Is the government of Assam really asking for ‘farmland’ or is this an act against ‘outsiders’?

Maynal Hoque had just witnessed police beating up her 14-year-old daughter, Sonia. Enraged, he picked up a stick and ran towards the cops in riot gear and armed with automatic weapons. As one would expect in rapidly emerging ‘new’ Assam – where police officers were practically given permission to shoot first and ask questions later in the guise of self-defense – he was shot with a bullet in the chest, without any attempt. made to subdue him by the dozens of cops.

What followed in Gorukhuti village under Sipajhar revenue circle in Darrang district in central Assam on September 23 will be etched in memory, until another such incident on relegated to the trash. As Maynal lay motionless, an official photographer, Bijoy Shankar Baniya, assigned to the team of district administration officials and police officers to record the eviction of the Maynals and Sonias, stomped on him, kicking and from the knees to the lying body. Two cops also joined in, beating the inert body with batons and rifle butts. The music video went viral, sparking scorn, and Baniya landed in jail.

The incident, in which three people – Maynal, 12-year-old Sheikh Farid and Saddam Hussain – died when cops opened fire on villagers resisting eviction from the lands they had inhabited for decades, may be attributed to the recently announced decision by the BJP government to be land free from encroachment. In Sipajhar, the government has decided to start a community farming project and has earmarked about Rs 9 crore for this purpose.

By September 20, the government had evicted 800 families from Dhalpur village in the same circle. There were no problems there because not only were the evictees assured of another plot, but they were also shown the plots. This was not the case in the village of Gorukhuti. The villagers had agreed to move in principle – some had even demolished their shelters the night before – but that day they were shocked and angry when the police arrived in the morning and bulldozed the remaining houses. In retaliation, they threw stones and attacked the cops with sticks, injuring some of them, inciting others to open fire.

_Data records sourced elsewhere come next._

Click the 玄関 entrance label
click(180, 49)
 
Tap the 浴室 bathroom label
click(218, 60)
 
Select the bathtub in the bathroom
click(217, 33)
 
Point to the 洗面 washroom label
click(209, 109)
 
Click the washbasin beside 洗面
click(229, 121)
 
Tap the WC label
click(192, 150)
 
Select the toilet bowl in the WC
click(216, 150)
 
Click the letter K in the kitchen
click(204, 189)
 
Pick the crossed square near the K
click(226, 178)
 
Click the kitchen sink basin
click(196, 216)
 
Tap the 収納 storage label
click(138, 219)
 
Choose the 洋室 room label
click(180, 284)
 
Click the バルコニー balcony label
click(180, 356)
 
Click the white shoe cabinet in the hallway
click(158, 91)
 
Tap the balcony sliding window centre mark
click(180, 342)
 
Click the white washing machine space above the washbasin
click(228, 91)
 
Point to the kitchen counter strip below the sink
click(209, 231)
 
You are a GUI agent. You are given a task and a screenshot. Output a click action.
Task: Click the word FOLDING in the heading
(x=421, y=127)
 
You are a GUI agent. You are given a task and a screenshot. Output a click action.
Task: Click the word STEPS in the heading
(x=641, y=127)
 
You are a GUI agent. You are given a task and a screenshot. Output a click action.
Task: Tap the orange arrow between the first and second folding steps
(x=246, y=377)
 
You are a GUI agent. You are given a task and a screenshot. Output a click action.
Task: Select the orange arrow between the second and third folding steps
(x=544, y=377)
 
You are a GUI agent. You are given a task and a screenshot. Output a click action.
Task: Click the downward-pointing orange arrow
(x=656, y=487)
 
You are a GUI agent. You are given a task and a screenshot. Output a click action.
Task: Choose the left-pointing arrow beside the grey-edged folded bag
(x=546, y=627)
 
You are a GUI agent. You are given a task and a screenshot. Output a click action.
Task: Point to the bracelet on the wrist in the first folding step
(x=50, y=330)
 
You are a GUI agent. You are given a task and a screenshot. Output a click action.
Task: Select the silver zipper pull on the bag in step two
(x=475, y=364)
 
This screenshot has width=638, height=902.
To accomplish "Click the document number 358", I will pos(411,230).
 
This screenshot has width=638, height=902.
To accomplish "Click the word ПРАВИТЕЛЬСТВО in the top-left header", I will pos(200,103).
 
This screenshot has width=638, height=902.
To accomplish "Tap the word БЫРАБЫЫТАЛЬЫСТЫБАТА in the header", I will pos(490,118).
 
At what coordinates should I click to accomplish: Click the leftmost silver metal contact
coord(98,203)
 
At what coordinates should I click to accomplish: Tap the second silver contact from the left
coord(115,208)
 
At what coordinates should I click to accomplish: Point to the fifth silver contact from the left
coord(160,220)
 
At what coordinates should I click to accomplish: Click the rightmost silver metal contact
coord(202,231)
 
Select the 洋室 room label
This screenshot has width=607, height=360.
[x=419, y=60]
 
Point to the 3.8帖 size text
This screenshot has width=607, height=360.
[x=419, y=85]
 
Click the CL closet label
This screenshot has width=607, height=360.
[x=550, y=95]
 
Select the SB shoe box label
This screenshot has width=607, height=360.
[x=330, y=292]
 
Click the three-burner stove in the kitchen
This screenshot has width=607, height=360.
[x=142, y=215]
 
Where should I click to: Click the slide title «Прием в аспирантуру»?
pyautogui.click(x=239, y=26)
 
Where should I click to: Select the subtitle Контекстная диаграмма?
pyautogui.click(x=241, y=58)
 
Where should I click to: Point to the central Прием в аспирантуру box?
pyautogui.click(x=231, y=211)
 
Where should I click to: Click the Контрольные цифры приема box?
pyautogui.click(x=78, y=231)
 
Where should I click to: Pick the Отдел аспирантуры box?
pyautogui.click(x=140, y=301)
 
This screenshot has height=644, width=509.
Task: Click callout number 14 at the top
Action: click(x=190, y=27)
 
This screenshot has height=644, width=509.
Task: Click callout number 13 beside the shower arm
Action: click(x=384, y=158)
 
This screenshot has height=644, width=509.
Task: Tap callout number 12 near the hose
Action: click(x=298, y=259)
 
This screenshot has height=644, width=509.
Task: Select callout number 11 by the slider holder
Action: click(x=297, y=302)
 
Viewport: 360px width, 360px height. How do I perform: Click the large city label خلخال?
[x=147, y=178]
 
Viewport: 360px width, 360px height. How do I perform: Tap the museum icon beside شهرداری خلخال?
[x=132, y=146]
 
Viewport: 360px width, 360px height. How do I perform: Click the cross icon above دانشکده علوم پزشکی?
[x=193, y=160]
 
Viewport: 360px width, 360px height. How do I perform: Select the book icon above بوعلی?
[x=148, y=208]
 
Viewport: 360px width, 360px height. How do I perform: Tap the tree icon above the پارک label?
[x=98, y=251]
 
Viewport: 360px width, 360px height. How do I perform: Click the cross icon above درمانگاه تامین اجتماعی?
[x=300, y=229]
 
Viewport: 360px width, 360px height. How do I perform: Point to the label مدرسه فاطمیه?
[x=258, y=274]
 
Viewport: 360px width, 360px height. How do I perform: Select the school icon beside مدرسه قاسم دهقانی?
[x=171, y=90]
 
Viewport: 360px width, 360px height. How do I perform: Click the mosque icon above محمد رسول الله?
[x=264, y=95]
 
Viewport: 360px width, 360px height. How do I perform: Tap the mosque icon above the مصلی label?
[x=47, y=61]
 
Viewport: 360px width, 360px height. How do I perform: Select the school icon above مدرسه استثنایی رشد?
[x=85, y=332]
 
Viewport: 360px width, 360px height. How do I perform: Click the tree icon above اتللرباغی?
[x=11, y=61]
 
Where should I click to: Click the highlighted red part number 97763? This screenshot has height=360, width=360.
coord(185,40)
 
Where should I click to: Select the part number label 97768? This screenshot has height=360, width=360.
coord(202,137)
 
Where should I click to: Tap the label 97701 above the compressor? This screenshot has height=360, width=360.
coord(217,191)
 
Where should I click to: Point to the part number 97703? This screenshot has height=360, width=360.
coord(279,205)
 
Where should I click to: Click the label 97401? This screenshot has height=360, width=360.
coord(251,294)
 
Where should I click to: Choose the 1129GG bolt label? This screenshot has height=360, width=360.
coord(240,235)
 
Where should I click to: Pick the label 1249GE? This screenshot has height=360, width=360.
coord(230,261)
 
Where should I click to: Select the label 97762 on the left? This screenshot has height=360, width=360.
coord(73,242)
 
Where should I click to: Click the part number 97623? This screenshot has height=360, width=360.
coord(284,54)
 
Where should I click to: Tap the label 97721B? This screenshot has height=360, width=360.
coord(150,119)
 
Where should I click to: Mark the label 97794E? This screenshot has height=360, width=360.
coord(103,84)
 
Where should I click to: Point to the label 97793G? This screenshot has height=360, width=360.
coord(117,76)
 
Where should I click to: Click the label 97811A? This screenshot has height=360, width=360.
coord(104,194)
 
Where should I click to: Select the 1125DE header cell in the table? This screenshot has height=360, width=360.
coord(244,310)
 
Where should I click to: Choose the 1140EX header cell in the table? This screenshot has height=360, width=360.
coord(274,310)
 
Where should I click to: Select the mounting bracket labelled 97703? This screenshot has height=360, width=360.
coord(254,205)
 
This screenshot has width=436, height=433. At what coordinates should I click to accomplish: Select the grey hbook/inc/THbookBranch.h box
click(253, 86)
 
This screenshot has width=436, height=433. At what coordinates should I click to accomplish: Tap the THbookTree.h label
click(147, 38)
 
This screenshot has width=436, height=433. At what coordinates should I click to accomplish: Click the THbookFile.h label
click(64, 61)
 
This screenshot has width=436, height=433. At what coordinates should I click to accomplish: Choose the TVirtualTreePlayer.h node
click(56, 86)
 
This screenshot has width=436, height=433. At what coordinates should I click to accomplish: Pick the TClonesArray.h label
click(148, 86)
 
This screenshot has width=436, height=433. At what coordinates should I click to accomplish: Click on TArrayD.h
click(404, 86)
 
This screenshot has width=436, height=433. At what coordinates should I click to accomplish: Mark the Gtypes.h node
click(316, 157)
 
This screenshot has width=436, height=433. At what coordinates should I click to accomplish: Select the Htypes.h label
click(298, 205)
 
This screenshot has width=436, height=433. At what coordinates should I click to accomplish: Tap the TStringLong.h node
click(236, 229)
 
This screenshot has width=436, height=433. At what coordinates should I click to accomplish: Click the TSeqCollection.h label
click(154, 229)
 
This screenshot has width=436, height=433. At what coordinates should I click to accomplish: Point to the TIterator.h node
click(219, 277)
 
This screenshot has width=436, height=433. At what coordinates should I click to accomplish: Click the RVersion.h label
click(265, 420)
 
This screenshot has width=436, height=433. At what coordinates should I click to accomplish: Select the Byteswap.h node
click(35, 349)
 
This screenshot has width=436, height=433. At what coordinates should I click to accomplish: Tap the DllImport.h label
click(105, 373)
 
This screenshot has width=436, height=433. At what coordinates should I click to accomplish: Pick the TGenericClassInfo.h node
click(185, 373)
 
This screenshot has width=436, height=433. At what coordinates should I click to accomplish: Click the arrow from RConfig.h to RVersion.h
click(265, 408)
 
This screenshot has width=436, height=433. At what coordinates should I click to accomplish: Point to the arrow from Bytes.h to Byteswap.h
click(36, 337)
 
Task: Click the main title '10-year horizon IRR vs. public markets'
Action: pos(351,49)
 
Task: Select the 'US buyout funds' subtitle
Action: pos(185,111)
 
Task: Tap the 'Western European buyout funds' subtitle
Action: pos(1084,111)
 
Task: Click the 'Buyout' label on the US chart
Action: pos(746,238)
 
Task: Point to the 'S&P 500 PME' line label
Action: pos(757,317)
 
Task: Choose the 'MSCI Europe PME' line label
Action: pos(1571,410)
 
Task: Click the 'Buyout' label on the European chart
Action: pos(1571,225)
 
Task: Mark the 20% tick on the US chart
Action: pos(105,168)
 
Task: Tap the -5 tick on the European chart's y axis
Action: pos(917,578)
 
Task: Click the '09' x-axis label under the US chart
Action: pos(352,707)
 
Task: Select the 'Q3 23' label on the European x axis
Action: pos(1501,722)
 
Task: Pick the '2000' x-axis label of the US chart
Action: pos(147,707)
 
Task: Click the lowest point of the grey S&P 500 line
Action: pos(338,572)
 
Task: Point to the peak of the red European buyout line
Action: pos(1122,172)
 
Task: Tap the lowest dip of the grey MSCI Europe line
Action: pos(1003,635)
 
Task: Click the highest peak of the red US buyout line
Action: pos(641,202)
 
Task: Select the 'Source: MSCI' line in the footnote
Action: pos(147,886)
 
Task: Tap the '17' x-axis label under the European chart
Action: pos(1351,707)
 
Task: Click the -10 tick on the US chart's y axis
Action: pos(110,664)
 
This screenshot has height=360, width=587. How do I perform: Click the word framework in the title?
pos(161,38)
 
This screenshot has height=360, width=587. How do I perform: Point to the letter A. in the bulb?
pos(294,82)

Assam Chief Minister Himanta Biswa Sarma has accused some groups like the Islamist PFI (People’s Front of India) and some individuals including a local college professor of inciting the villagers. “There must have been 60 households. Where do 10,000 people come from? He asked. He also alleged that a certain group had collected Rs 28 lakh from the villagers, assuring them that they would not be evicted. “But when they failed, they made people attack the cops,” he said. The government has ordered an investigation into the matter by a retired Gauhati high court judge.

The incident could not have come at a more opportune time for the BJP, with polls for six assembly seats lined up in the coming days. Once again center stage is the “Bangladeshi” – an issue that political parties have been exploiting for decades. The story has already been revisited to recall how several natives were killed in this very region of Gorukhuti in 1983, at the height of the movement against “outsiders”. The Maynals and Hussains are considered “illegal immigrants” from the neighboring country, even if their names appear in the NRC, or if they have Aadhaar cards, or if they have been voting in Indian elections for years. The government now wants to take the land for “agricultural purposes” from those who have been farming it for decades. And the saga will be replayed over and over again, as the expellees reappear on another tank that emerges from the Brahmaputra as it keeps changing course, leaving them once again susceptible to being labeled “illegal immigrants”.